What you are asked to do: Find every line in the records below that contains the word "agent", and copy each one. Match case exactly.
************
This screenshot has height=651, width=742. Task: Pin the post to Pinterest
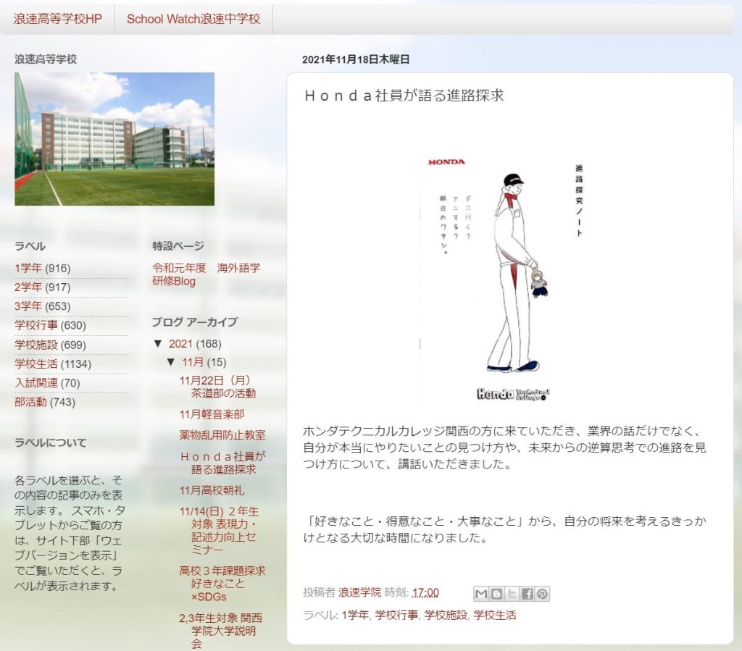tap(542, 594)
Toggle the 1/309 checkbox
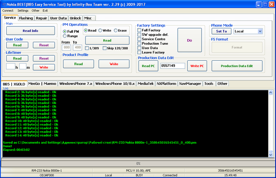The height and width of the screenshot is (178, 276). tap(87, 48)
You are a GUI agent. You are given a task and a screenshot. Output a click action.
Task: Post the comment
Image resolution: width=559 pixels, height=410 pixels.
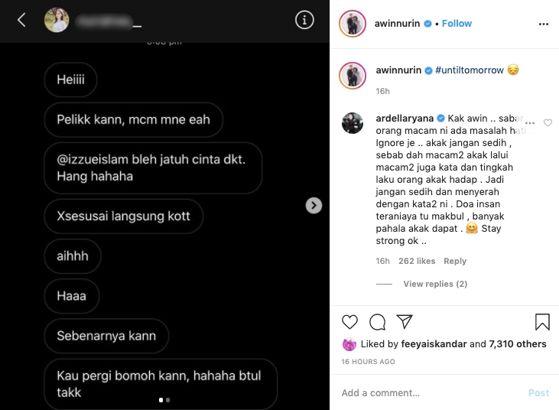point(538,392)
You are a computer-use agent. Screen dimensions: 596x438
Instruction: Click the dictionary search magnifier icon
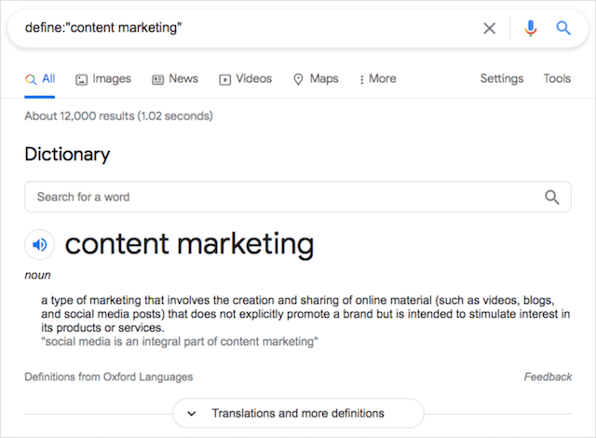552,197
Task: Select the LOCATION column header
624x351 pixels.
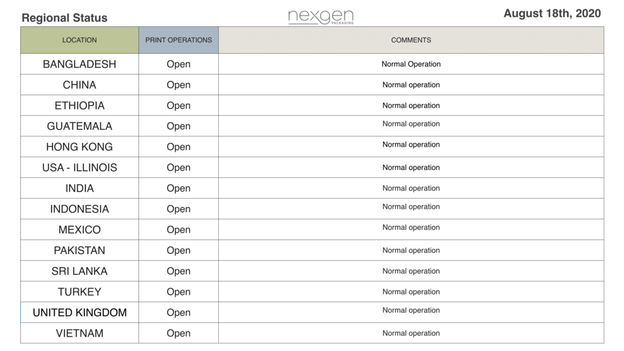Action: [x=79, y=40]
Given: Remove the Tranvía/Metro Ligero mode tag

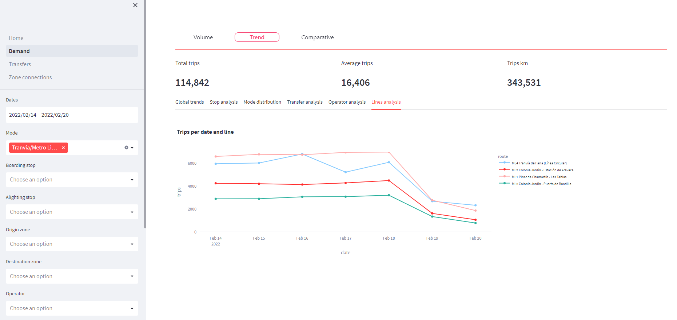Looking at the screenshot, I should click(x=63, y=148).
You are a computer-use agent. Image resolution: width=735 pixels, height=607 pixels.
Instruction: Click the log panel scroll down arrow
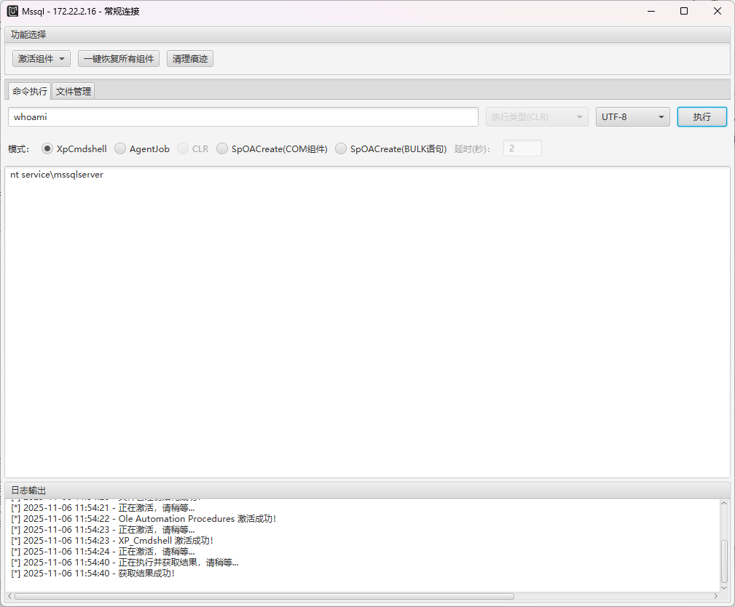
************
Answer for the task:
You are a GUI agent. You are given a task and a screenshot. Output a click action.
You are a computer-use agent. Screen dimensions: 596x438
You are a computer-use agent. Image resolution: width=735 pixels, height=607 pixels.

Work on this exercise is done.